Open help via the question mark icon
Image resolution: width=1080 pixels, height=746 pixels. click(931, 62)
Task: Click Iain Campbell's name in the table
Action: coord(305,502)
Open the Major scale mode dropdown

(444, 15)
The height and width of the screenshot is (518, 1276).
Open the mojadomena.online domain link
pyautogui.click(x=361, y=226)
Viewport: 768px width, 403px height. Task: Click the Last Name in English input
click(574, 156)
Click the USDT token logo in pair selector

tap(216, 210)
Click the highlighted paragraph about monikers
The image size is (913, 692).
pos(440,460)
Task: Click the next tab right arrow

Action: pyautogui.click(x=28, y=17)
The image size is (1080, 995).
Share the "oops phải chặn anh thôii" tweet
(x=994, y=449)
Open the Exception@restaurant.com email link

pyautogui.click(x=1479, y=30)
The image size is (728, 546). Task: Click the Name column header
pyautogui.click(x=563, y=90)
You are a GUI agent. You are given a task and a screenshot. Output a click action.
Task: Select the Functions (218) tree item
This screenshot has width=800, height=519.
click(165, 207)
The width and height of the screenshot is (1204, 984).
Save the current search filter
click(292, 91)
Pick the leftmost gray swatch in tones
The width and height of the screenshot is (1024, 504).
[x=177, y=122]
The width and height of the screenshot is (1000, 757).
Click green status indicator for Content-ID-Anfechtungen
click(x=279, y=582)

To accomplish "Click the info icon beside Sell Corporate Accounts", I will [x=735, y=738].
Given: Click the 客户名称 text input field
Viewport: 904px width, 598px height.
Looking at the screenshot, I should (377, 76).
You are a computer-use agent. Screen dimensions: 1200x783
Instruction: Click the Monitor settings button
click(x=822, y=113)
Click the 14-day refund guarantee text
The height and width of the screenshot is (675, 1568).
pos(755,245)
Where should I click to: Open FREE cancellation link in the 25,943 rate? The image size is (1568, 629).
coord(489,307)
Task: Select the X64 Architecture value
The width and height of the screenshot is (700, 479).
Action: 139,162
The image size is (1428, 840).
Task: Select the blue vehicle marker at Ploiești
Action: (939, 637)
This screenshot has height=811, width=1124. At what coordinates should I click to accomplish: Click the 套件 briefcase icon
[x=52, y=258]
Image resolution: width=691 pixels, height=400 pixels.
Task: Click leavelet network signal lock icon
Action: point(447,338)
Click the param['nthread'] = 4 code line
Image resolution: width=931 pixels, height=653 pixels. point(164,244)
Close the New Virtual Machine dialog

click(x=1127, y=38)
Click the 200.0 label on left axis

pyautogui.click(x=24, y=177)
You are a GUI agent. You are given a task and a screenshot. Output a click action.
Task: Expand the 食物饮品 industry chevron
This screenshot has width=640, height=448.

■ ■ ■ ■

BRIEF – Locate the lines above that hold the word "text". Show every one of them.

PROBLEM SOLUTION –
Given: Click the 客户名称 text input field
Click the 14-day refund guarantee text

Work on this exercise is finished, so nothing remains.